====== EXERCISE DATA

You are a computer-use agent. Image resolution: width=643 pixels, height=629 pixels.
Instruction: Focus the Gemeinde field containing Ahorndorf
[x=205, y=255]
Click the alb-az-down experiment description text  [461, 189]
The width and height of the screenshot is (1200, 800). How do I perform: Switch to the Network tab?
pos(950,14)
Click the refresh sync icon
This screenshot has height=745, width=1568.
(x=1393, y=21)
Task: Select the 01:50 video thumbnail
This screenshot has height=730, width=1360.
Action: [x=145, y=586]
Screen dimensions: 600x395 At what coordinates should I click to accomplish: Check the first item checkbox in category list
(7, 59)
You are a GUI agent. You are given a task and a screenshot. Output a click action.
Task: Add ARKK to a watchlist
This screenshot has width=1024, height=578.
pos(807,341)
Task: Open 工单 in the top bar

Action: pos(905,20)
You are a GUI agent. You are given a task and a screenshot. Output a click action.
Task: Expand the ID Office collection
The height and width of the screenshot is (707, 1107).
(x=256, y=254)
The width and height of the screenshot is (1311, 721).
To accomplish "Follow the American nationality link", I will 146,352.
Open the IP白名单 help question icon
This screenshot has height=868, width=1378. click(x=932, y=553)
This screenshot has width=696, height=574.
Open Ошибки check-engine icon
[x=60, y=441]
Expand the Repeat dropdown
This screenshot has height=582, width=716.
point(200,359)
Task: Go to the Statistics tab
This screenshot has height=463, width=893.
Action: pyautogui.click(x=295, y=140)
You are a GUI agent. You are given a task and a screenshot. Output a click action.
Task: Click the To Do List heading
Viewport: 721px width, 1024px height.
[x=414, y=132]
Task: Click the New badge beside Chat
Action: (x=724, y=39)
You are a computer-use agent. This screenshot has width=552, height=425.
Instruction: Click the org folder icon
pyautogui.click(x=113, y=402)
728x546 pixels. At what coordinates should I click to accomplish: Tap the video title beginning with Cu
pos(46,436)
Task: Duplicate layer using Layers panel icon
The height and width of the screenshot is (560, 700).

============

__TASK ITEM__.
With no alteration of any kind, give the data again in full.

__FINAL ANSWER__.
You are a computer-use agent. Image resolution: width=643 pixels, height=629 pixels.
Instruction: Focus the Gemeinde field containing Ahorndorf
[x=205, y=255]
Click the alb-az-down experiment description text  [461, 189]
The width and height of the screenshot is (1200, 800). How do I perform: Switch to the Network tab?
pos(950,14)
Click the refresh sync icon
This screenshot has height=745, width=1568.
(x=1393, y=21)
Task: Select the 01:50 video thumbnail
This screenshot has height=730, width=1360.
Action: [x=145, y=586]
Screen dimensions: 600x395 At what coordinates should I click to accomplish: Check the first item checkbox in category list
(7, 59)
You are a GUI agent. You are given a task and a screenshot. Output a click action.
Task: Add ARKK to a watchlist
This screenshot has width=1024, height=578.
pos(807,341)
Task: Open 工单 in the top bar

Action: pos(905,20)
You are a GUI agent. You are given a task and a screenshot. Output a click action.
Task: Expand the ID Office collection
The height and width of the screenshot is (707, 1107).
(x=256, y=254)
The width and height of the screenshot is (1311, 721).
To accomplish "Follow the American nationality link", I will 146,352.
Open the IP白名单 help question icon
This screenshot has height=868, width=1378. click(x=932, y=553)
This screenshot has width=696, height=574.
Open Ошибки check-engine icon
[x=60, y=441]
Expand the Repeat dropdown
This screenshot has height=582, width=716.
point(200,359)
Task: Go to the Statistics tab
This screenshot has height=463, width=893.
Action: pyautogui.click(x=295, y=140)
You are a GUI agent. You are given a task and a screenshot. Output a click action.
Task: Click the To Do List heading
Viewport: 721px width, 1024px height.
[x=414, y=132]
Task: Click the New badge beside Chat
Action: (x=724, y=39)
You are a computer-use agent. This screenshot has width=552, height=425.
Instruction: Click the org folder icon
pyautogui.click(x=113, y=402)
728x546 pixels. At what coordinates should I click to accomplish: Tap the video title beginning with Cu
pos(46,436)
Task: Duplicate layer using Layers panel icon
The height and width of the screenshot is (560, 700).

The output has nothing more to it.